Request - Please print the lines from the line containing "Task: Activate the" through the end of the records, copying each one verbatim and leaving out the pictures.

Records -
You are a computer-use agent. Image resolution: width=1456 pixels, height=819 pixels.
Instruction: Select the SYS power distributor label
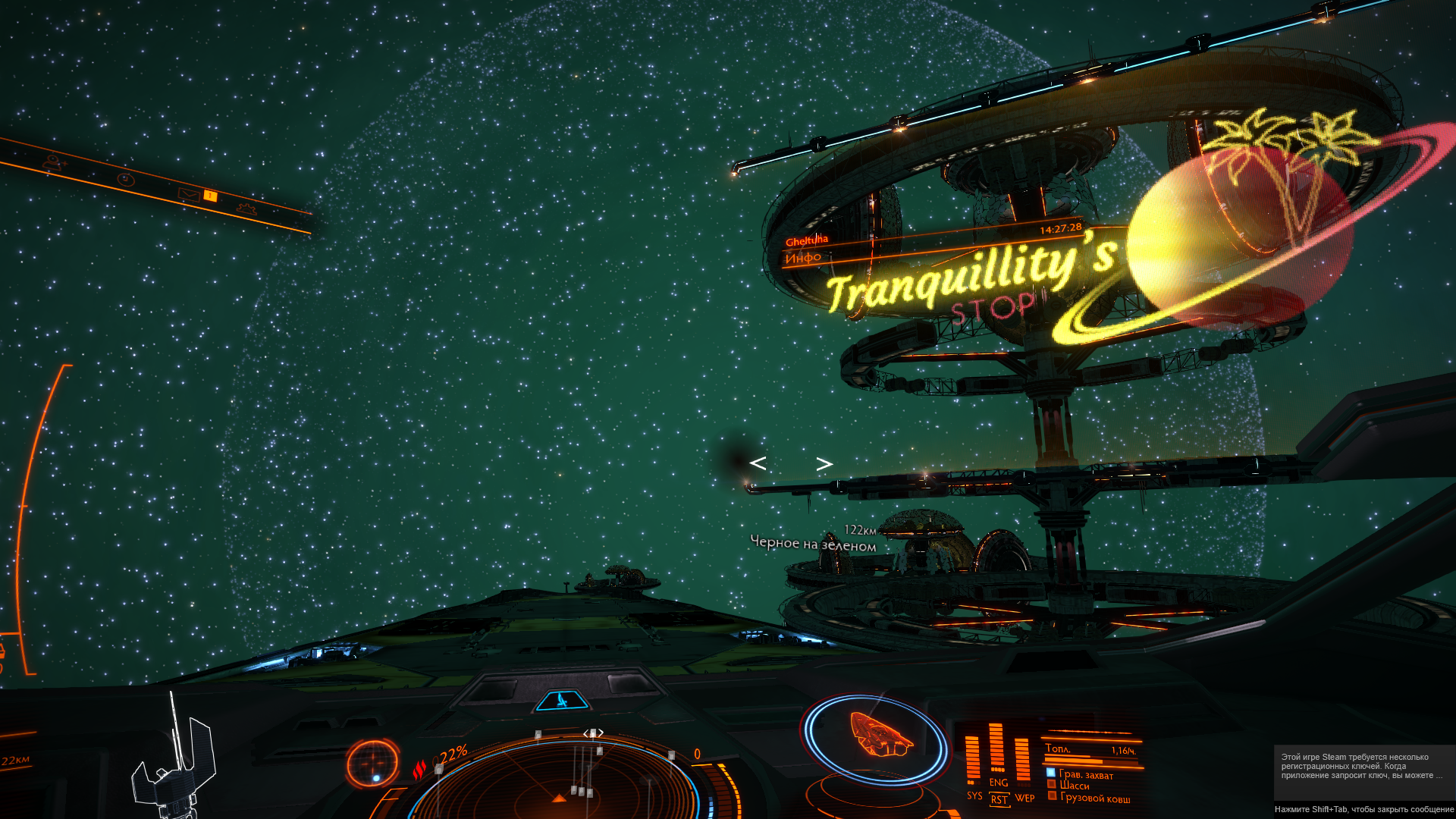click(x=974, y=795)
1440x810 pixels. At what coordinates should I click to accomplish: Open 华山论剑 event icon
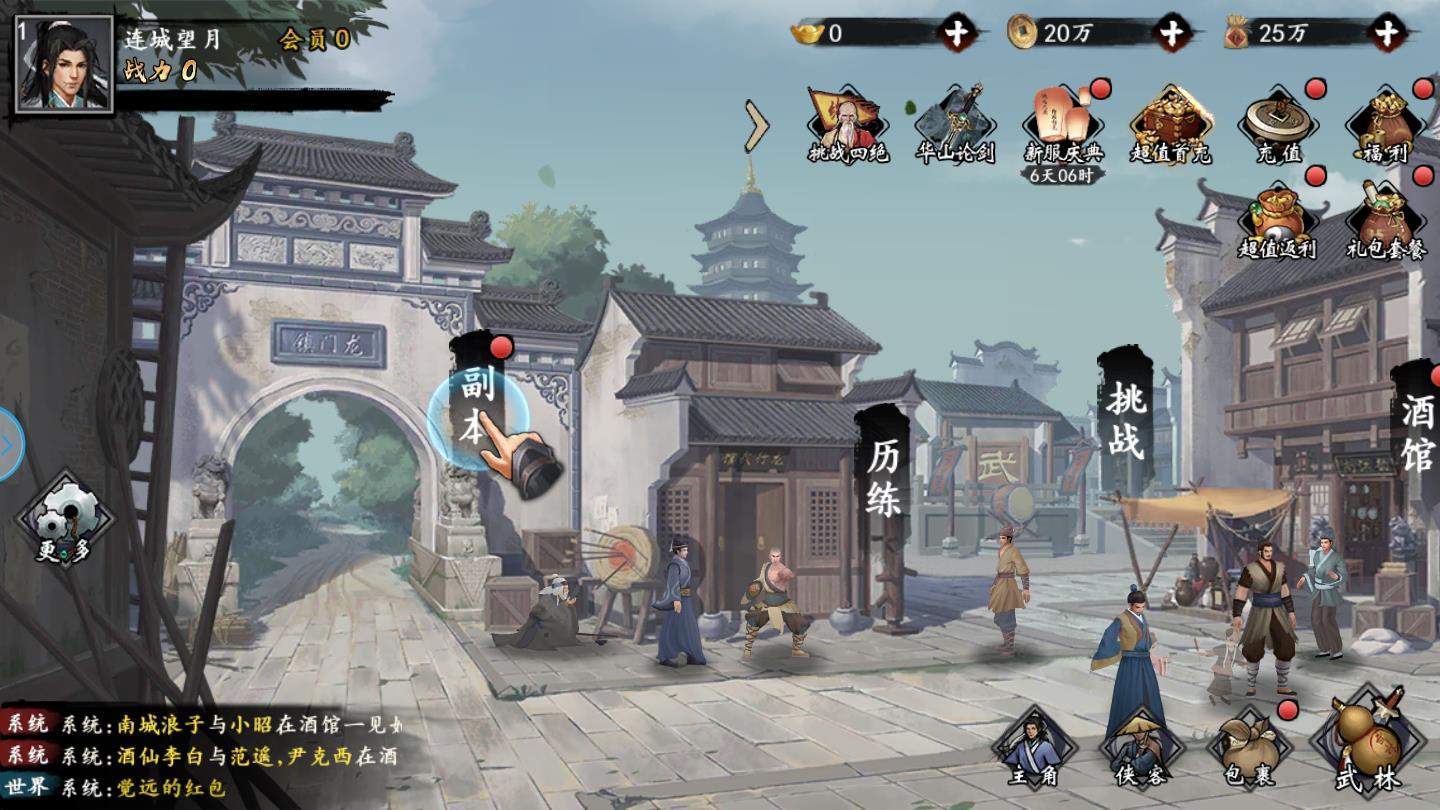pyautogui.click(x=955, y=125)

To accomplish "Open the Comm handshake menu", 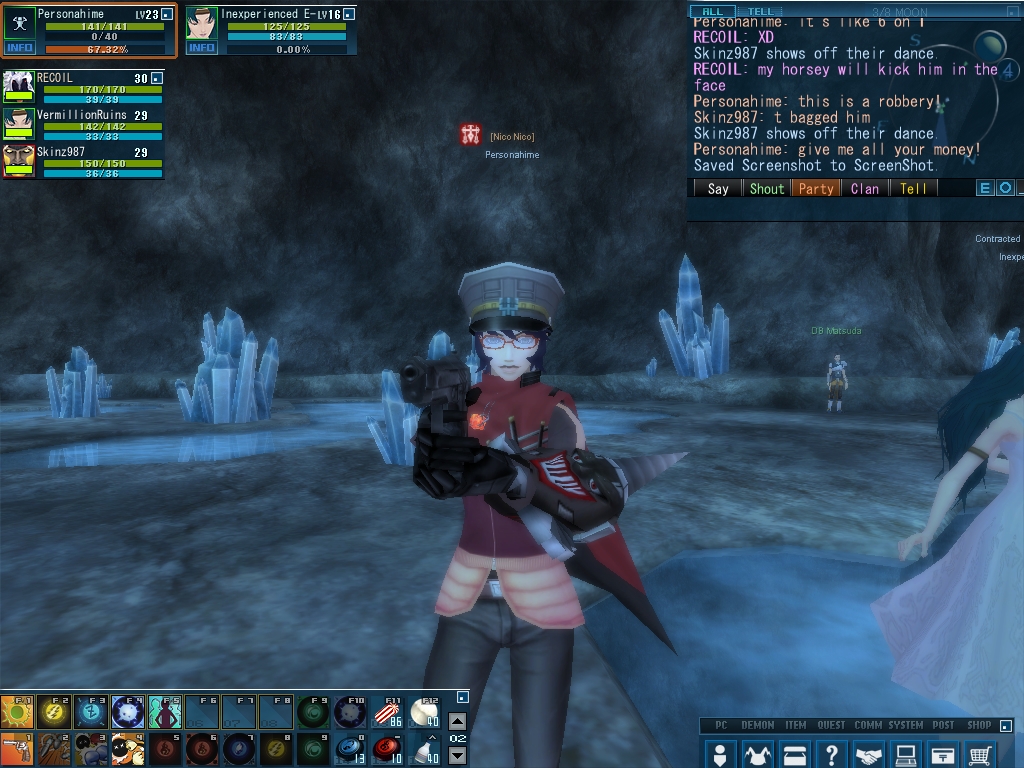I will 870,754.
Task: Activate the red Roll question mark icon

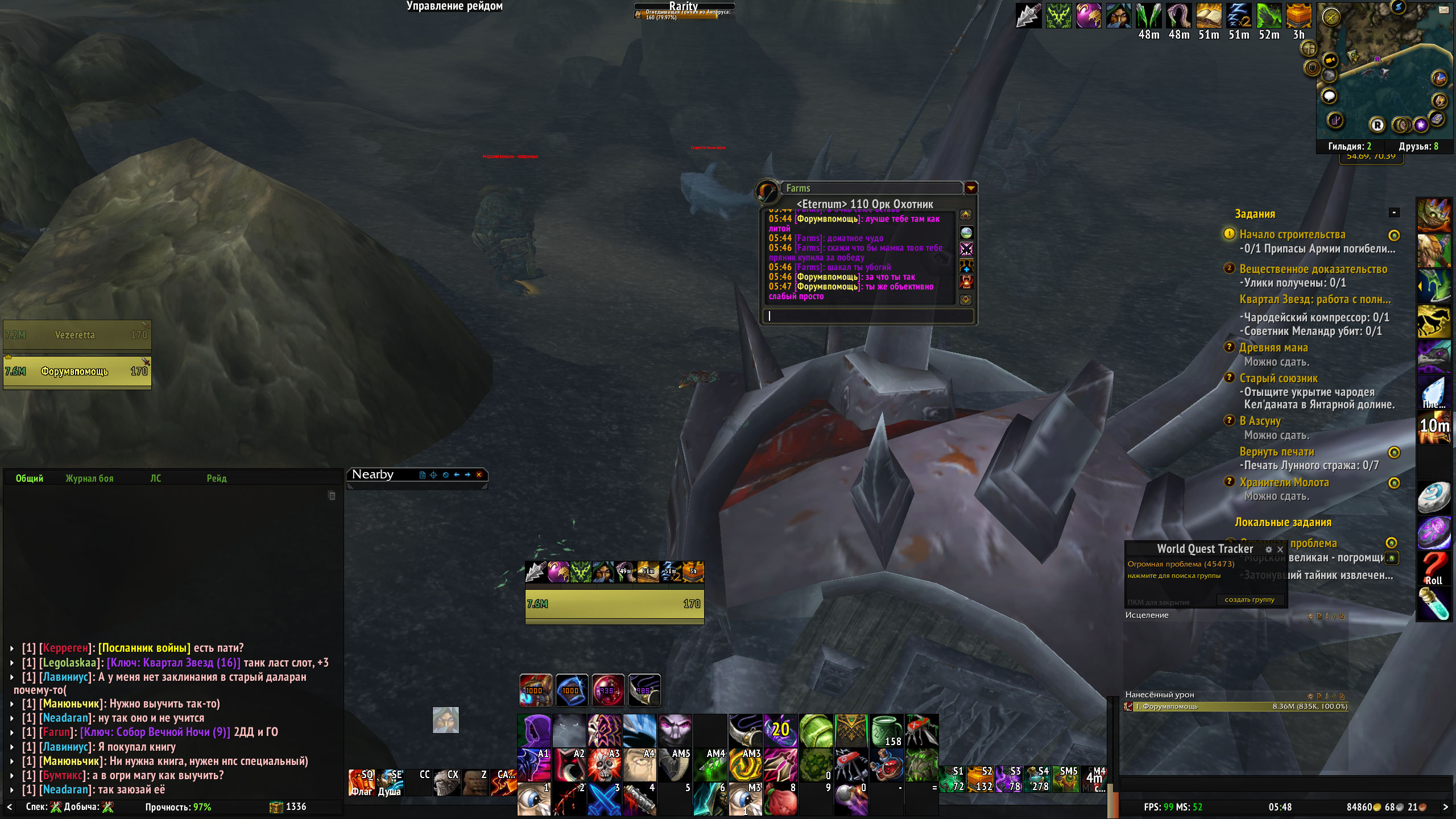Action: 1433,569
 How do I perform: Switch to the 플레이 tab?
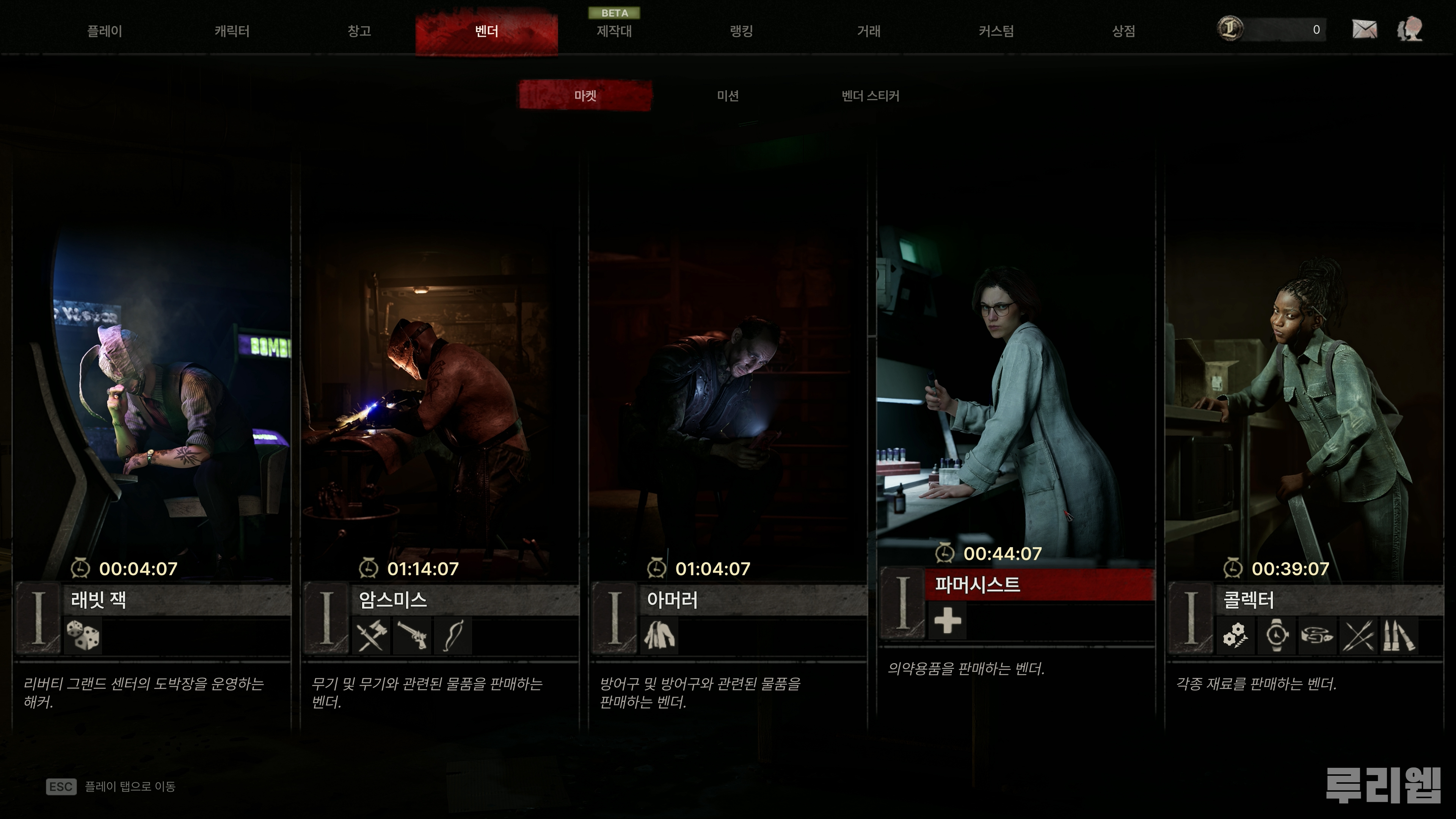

Output for this task -
Task: Activate the red Roll question mark icon

Action: 1433,569
 How do I perform: Switch to the 플레이 tab?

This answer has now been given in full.